SUPPLIED RECORDS:
<<<<

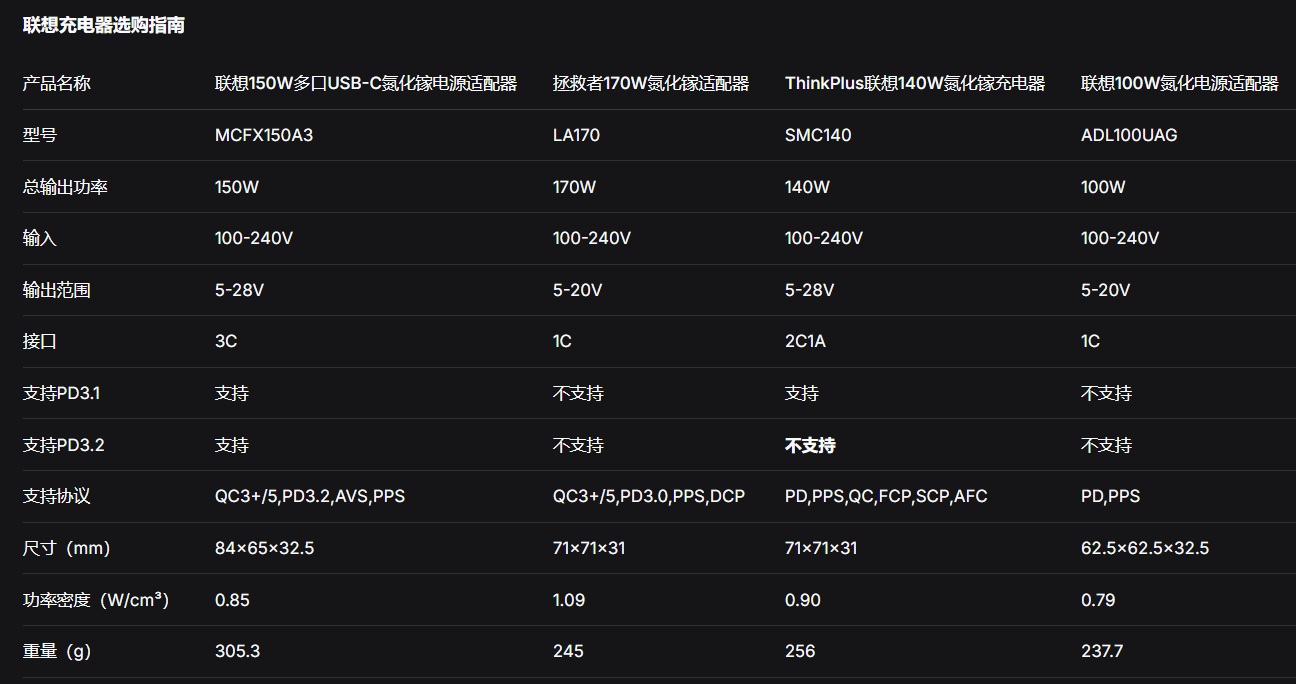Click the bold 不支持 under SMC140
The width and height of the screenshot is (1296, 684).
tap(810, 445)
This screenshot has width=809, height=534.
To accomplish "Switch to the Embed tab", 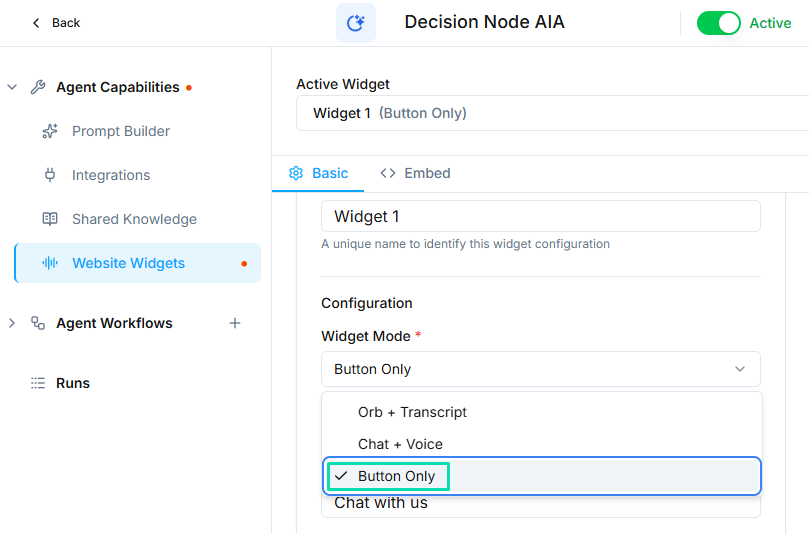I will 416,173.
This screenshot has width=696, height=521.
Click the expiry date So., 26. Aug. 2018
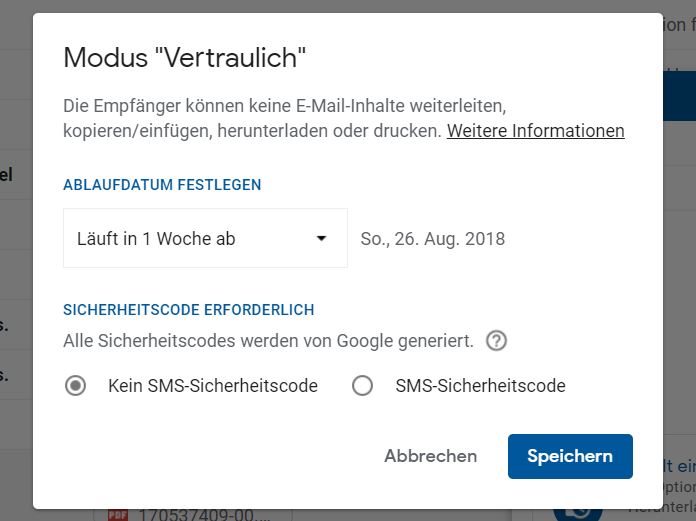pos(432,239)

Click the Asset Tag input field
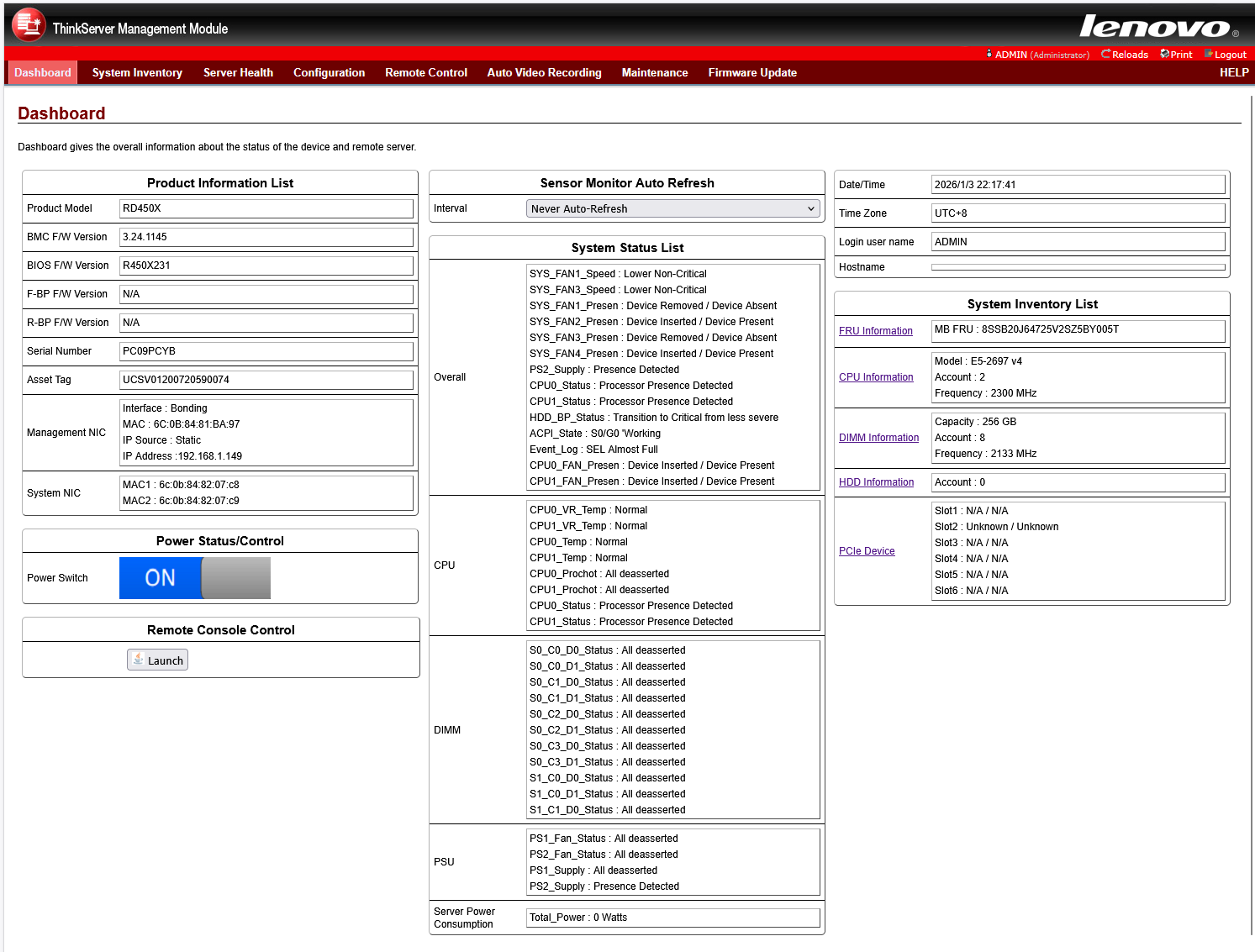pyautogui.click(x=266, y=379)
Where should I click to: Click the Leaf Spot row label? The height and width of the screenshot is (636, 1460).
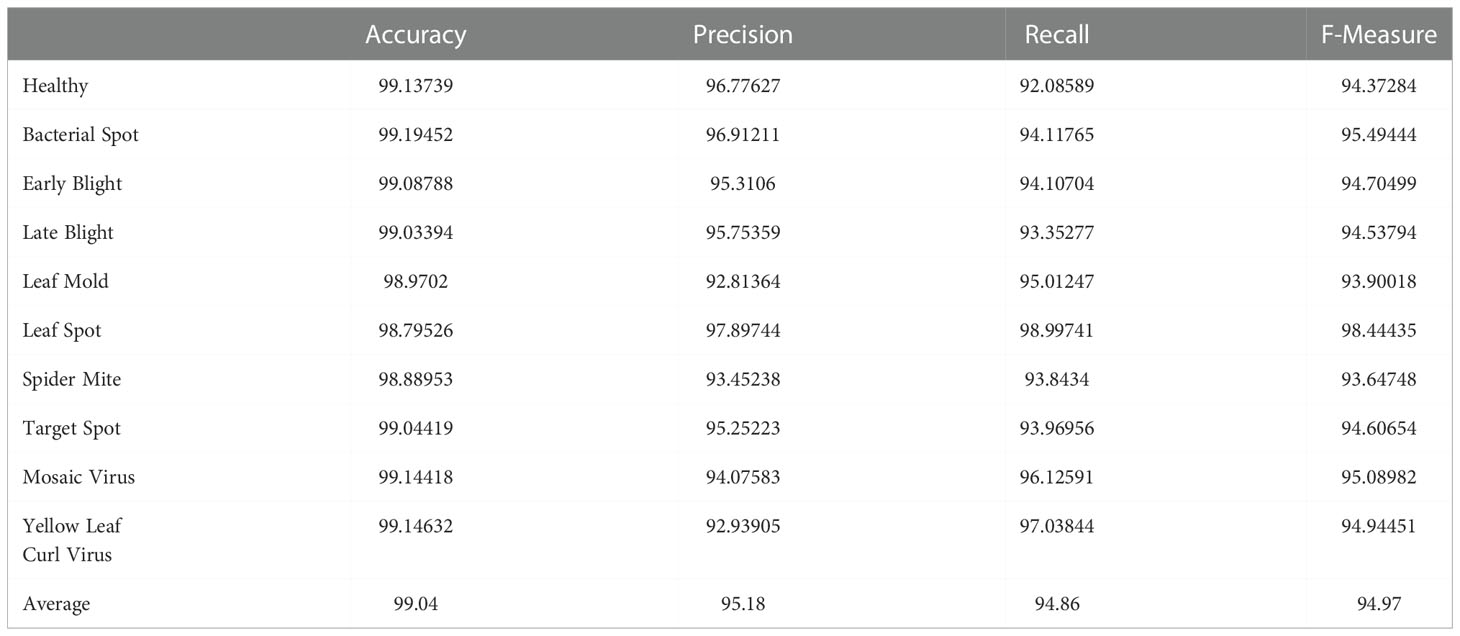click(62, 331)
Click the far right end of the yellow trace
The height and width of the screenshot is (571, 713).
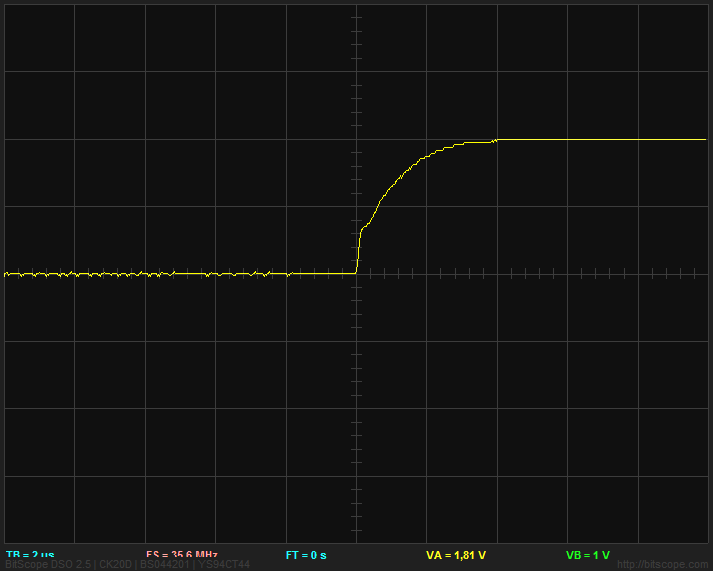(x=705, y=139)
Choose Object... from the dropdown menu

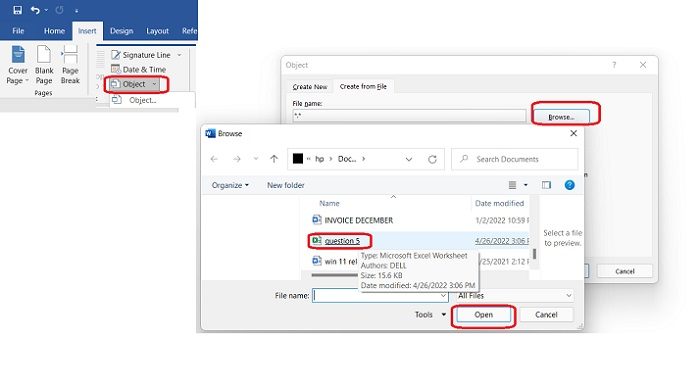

>>>>

Pictures excluded, copy exactly the lines running from the one with "Click the far right end of the yellow trace" through the last line of the material.

Click the far right end of the yellow trace
The height and width of the screenshot is (571, 713).
(x=705, y=139)
Choose Object... from the dropdown menu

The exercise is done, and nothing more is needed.